(Item-finding records)
>> BEGIN
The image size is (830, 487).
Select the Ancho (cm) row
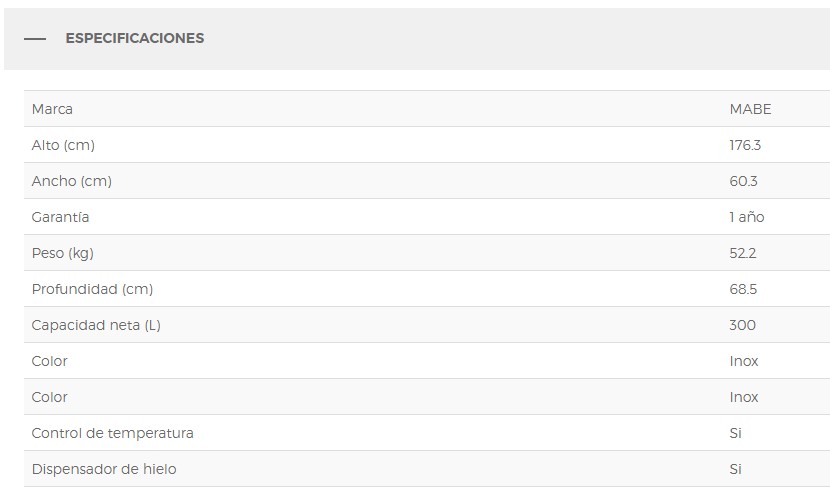(427, 181)
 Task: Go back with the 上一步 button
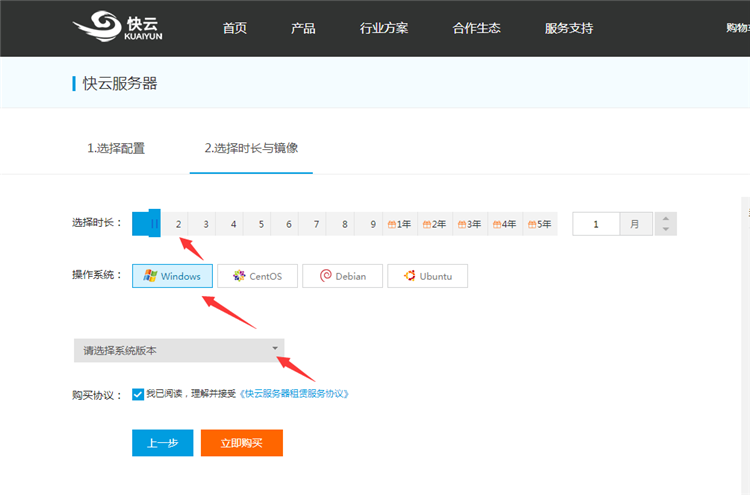[x=162, y=443]
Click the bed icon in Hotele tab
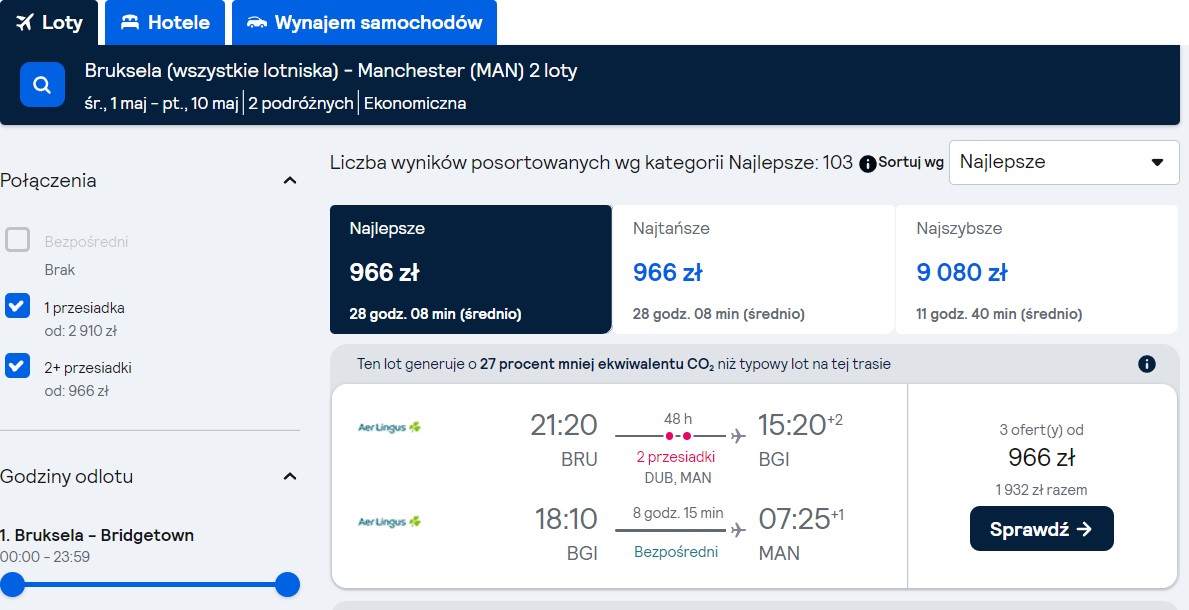Viewport: 1189px width, 610px height. coord(130,23)
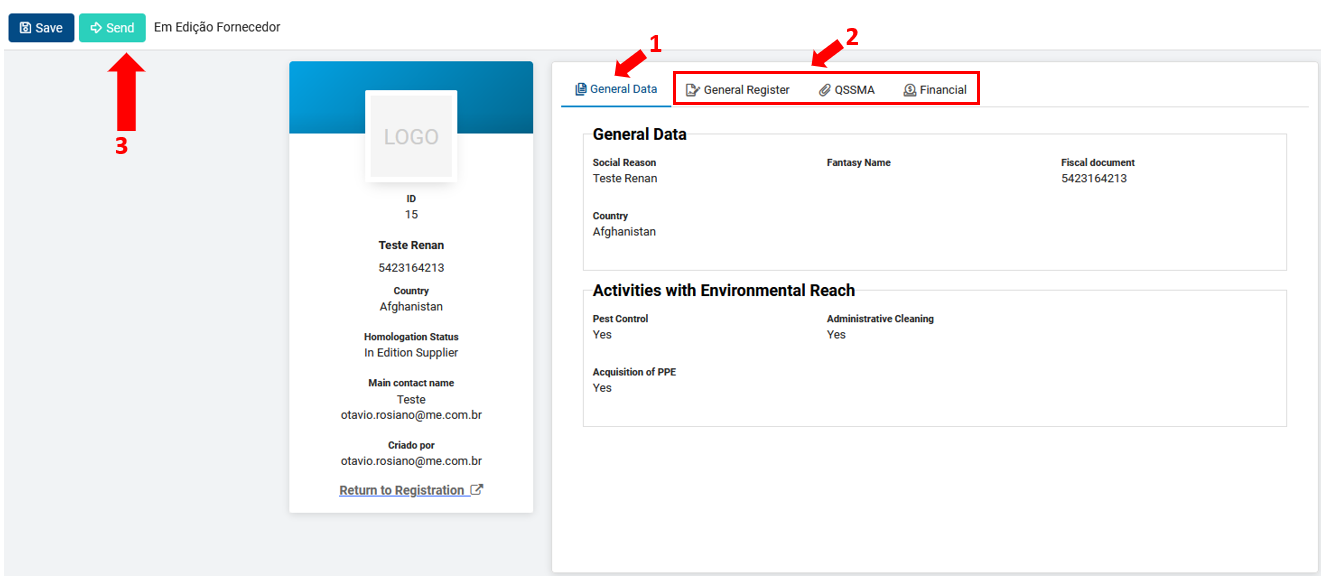The width and height of the screenshot is (1321, 576).
Task: Click the LOGO placeholder image
Action: pyautogui.click(x=411, y=137)
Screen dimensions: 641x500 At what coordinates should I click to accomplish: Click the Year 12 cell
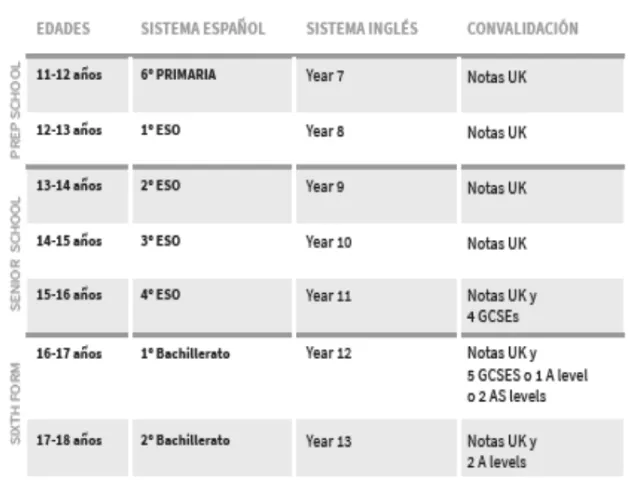[x=328, y=353]
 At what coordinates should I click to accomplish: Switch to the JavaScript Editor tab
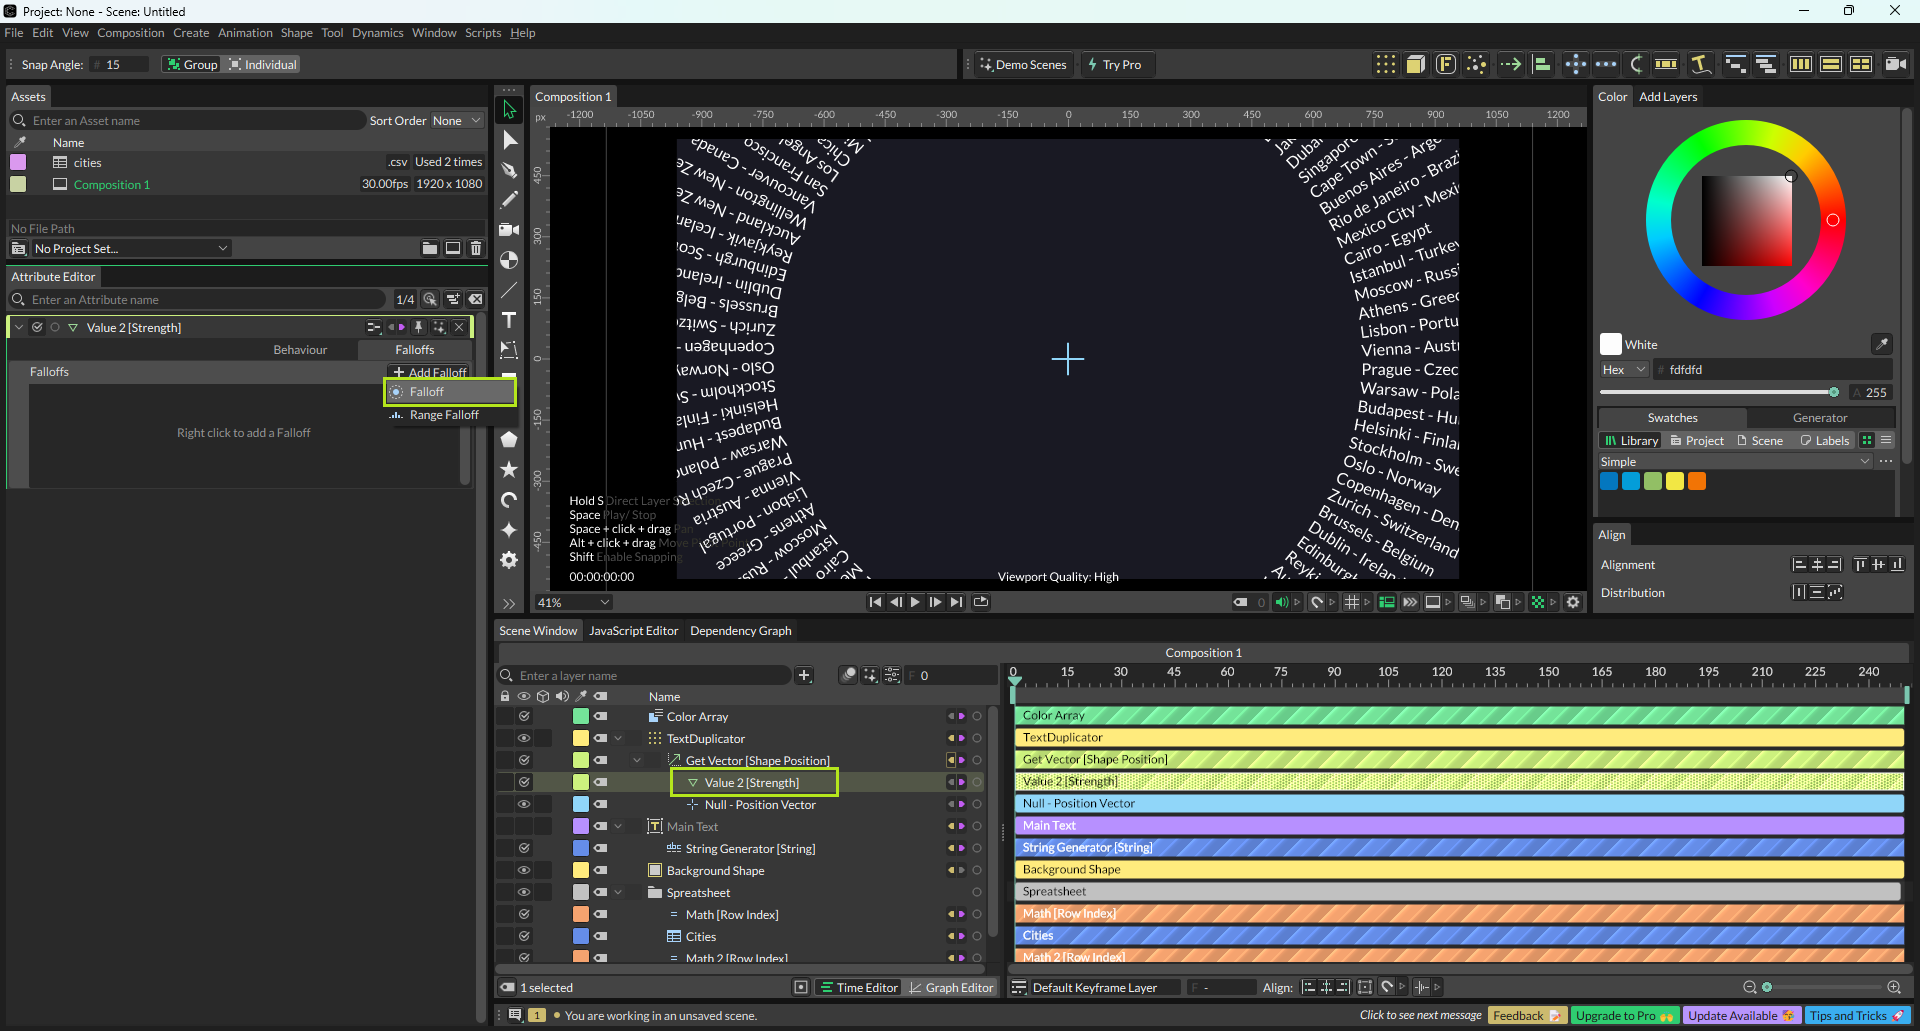[x=633, y=631]
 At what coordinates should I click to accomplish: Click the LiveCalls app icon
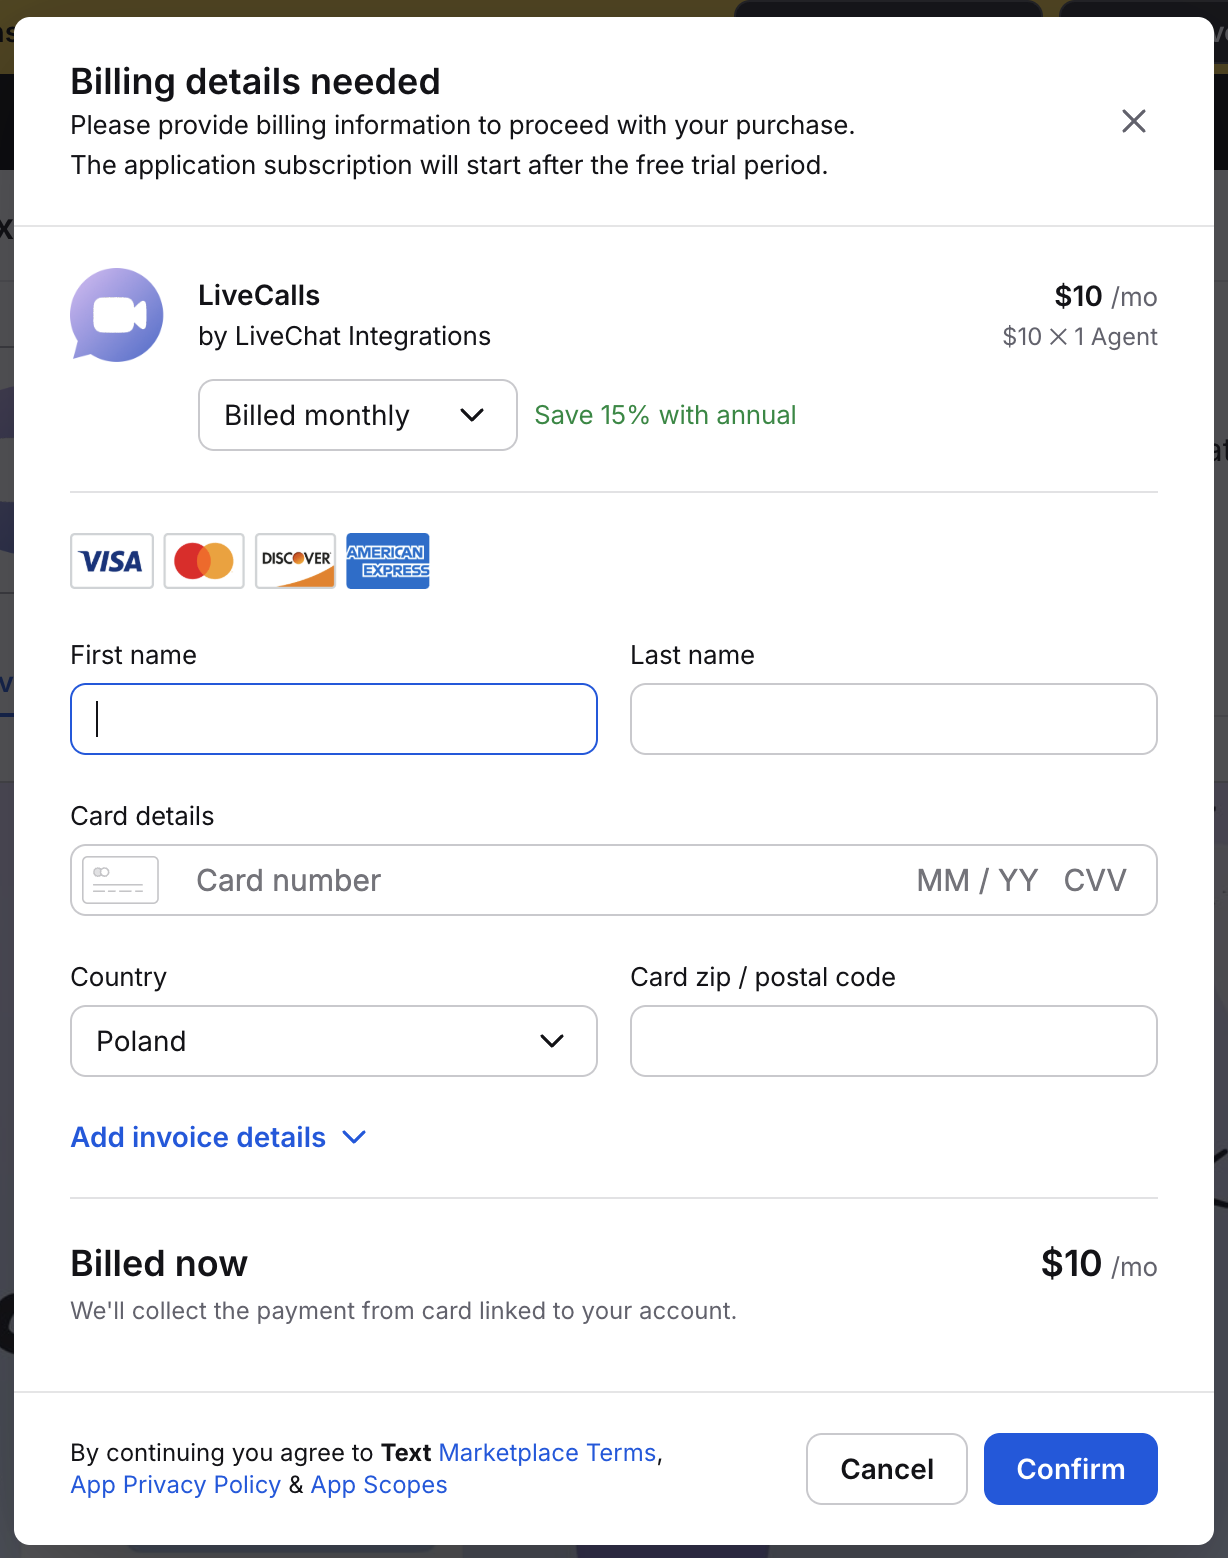click(117, 315)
>> END
# Required work
Rewrite the rows above with "At what coordinates should I click to accomplish" changed to "Where should I click to accomplish" everywhere it occurs and nothing else altered, omitting the pictures.

# The response
The image size is (830, 487).
Select the Ancho (cm) row
(427, 181)
 Task: Go back with the 上一步 button
[x=162, y=443]
Click the bed icon in Hotele tab
Viewport: 1189px width, 610px height. coord(130,23)
The width and height of the screenshot is (1321, 576).
Task: Click the LOGO placeholder image
Action: pyautogui.click(x=411, y=137)
Screen dimensions: 641x500 Where should I click to accomplish: Click the Year 12 cell
[x=328, y=353]
 Where should I click to accomplish: Switch to the JavaScript Editor tab
[x=633, y=631]
 Where should I click to accomplish: Click the LiveCalls app icon
click(117, 315)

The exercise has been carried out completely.